E, no entanto, em qualquer das três ocasiões, sempre o vi cortês, até galanteador. Porque é que a dissonância daquele desagradável sms não me choca não sei dizer. 

Há bocado, antes de mudar de roupa, hesitei. Pensei que ele poderia voltar, devia estar arranjada. Mas parece que adivinhei que ele não viria. Não veio. Não disse nada. E eu sinto que é normal ele não dizer nada. Mas parece que sinto que ele está a pensar em mim, talvez com vontade que eu lhe ligue. Não vou ligar. Eu queria que ele ligasse mas sei que não vai ligar. Os corpos como cães, aguardando.

...

E agora, ao escrever isto e ao pensar que ele facilmente obteria o meu endereço de mail tal como eu também facilmente obteria o dele, senti um calafrio. De repente, parece que se escavou um perigoso abismo sob os meus pés.

De repente soube.

Um estremecimento íntimo, um frémito no mais interior do meu corpo.

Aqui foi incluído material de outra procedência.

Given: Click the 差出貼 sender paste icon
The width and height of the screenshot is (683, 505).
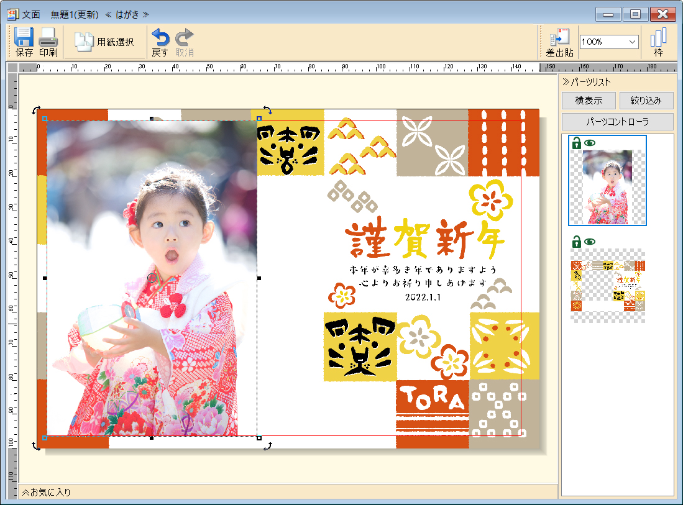Looking at the screenshot, I should 559,38.
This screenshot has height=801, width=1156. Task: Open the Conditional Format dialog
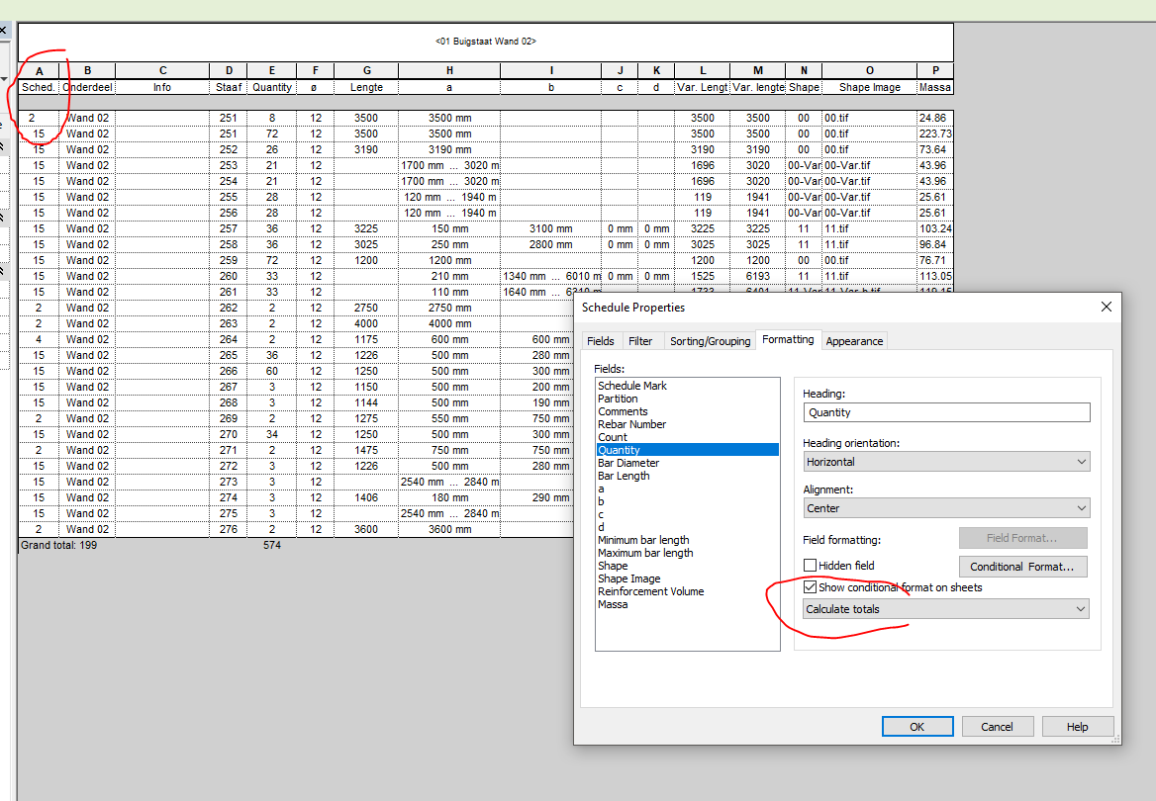(x=1022, y=566)
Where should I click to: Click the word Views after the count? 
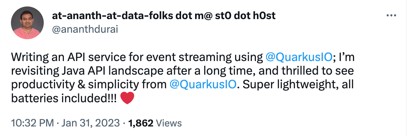pyautogui.click(x=168, y=123)
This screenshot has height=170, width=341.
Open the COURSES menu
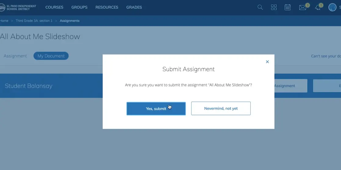click(54, 7)
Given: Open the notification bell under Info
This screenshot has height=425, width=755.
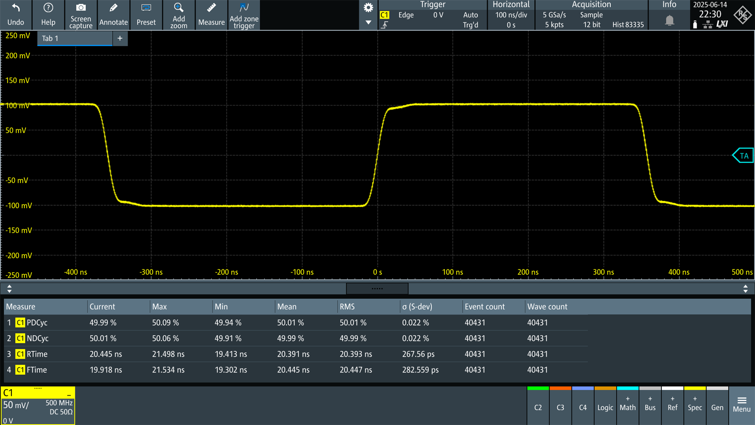Looking at the screenshot, I should point(669,20).
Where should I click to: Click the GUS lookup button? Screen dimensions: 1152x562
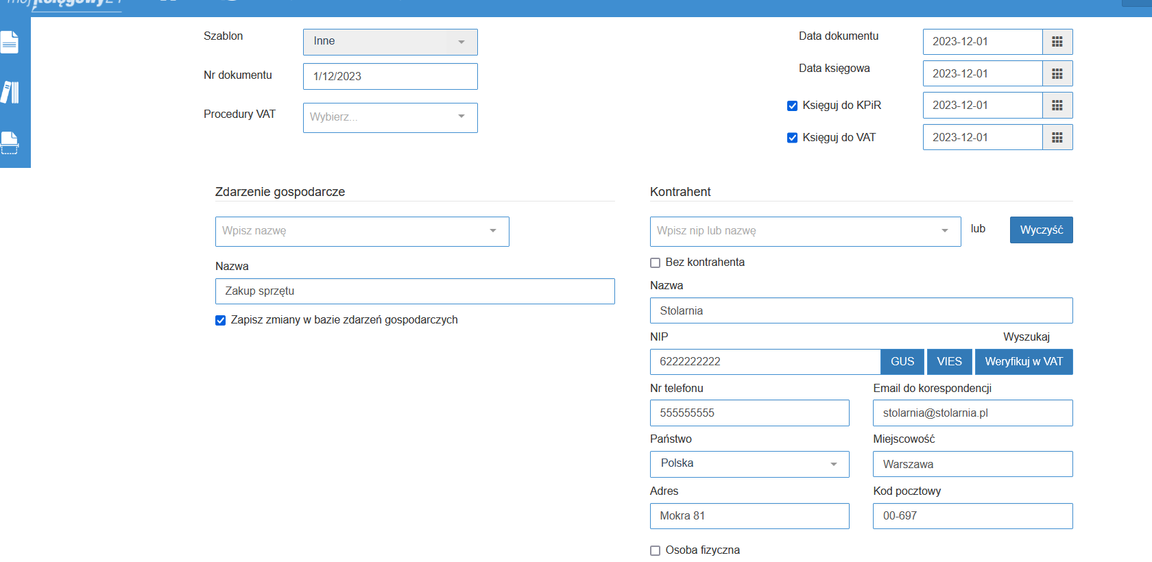click(902, 362)
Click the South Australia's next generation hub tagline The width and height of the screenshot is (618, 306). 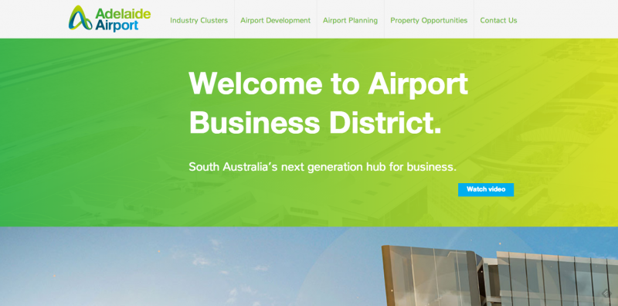click(322, 167)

Aquela estranha impressão de que o conhecia, de que o conhecia muito bem, muito, muito bem, materializou-se: sei.

Sei quem tu és, Tom. Meu Deus, se sei. Meu Deus, sei quem tu és. Sei. Que horror. Que coisa mais estranha esta. Não tenho dúvida. E tu também sabes, Tom? Tal como eu, tu também sabes? Sabes e disfarçaste? Ou ainda não descobriste? Ai Tom, Tom, que coisa esta. Chamas-te então Tomé? Ou também não?

Ah, como afinal te conheço mesmo tão bem. E como tu me conheces tão bem. Tão bem que me conheces. Tão bem.

Mas saberás tu qual a mulher que ontem tiveste nos teus braços? Terá o teu corpo também reconhecido o meu?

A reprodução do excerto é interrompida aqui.